By this time, traffic had slowed to a crawl as cars backed up behind the stationary Ford and rubberneckers inched around it, gawking as they rolled over the invitations we’d paid a pretty penny for and spent untold hours addressing and stamping. But there was nothing I could do about that now. Holding Daffodil’s leash tight, I stepped up to the curb and motioned for the girl to unroll the passenger window. “The police are on their way.”
She held out her phone to me. “Can you call my parents?” she blubbered. “They’re going to be so mad!”
“Not at you,” I assured her. “I’ll let them know this wasn’t your fault.”
I took the phone, found “Mom” on her list of contacts, and dialed the number. “Hello,” I said. “My name is Tara Holloway. Your daughter is fine but she’s been in an accident.”
“WHAT?!?” shrieked her mother.
“She’s okay,” I repeated to calm the woman. “The accident wasn’t her fault. A truck hit a mailbox and it flew out into the street right in front of her car. She’s not hurt. She’s just scared.”
I gave the woman our location.
“I’ll be right there!” she cried.
I ended the call and handed the phone back to the girl. “Your mom’s on her way.”
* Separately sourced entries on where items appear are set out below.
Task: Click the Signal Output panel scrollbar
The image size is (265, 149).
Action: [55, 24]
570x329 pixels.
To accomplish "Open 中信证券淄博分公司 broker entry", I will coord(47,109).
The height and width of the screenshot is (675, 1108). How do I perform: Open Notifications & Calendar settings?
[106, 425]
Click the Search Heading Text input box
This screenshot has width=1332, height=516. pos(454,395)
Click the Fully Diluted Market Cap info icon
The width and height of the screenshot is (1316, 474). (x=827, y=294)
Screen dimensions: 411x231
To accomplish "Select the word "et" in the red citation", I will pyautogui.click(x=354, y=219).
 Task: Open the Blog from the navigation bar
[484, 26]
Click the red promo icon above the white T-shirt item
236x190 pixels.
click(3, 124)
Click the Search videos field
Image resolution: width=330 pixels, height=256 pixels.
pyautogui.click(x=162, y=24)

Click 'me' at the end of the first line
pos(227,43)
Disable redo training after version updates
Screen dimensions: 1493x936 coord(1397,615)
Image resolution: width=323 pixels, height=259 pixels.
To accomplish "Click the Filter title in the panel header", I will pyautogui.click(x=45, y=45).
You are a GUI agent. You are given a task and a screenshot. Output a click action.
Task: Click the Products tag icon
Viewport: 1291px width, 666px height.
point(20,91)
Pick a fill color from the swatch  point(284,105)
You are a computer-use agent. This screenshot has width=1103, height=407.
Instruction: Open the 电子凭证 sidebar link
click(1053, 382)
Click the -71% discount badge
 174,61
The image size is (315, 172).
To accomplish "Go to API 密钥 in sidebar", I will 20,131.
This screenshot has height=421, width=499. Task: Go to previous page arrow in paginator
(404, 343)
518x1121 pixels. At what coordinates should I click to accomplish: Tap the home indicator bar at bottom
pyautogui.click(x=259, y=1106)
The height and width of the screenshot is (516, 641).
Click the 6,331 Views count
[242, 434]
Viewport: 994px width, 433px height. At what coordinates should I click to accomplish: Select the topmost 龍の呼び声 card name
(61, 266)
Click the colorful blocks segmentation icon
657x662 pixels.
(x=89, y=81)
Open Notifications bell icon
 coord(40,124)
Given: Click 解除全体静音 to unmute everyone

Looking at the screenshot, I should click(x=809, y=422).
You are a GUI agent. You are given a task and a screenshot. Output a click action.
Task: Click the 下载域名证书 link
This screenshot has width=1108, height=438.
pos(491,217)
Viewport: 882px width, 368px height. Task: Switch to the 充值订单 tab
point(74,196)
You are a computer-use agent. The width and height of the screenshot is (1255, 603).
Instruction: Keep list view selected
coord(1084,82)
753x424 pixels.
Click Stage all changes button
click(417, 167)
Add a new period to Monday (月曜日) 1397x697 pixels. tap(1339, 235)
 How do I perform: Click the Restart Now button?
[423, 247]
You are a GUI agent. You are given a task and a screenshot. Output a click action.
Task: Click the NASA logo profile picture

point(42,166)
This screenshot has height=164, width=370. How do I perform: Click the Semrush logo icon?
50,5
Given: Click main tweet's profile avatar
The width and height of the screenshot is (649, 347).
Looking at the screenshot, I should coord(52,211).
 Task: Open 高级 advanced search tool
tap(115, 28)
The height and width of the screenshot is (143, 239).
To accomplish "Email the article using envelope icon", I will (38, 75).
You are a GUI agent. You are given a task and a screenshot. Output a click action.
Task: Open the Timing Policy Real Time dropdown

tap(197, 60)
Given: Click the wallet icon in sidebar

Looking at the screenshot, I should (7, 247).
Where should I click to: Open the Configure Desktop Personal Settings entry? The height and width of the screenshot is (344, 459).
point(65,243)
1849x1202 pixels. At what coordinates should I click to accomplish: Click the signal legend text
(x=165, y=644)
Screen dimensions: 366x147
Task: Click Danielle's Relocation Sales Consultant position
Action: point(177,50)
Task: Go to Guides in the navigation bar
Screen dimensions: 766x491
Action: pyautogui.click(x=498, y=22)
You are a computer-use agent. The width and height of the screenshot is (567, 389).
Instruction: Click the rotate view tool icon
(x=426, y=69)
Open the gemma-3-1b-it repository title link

Sobbing, she nodded and took her phone.
The girl taken care of, I phoned Nick. “Put on some pants,” I told him. “Daffy and I need you.” I gave him a quick rundown. Truck. Mailbox. Crash.
“Holy shit!” he hollered into the phone. “I’ll be right there!”
We ended the call and I slid the phone into my pocket. In mere seconds, Nick came running around the corner in sneakers, a rumpled pair of shorts and nothing else.
“Are you all right?” he shouted as he ran toward us.
“We’re fine.” Well, other than my shoulder having been pulled out of the socket. But I wasn’t about to complain.
Nick grabbed me in a bear hug and pulled me to him, holding me so tight I could barely breathe.
When he finally released me, I told him about his hero dog. “Daffodil yanked me to safety. No telling what would have happened if she hadn’t clued in and pulled me out of the way.” Actually, that was a lie. I knew exactly what would have happened. I would’ve been plowed down, that’s what. I owed her my life.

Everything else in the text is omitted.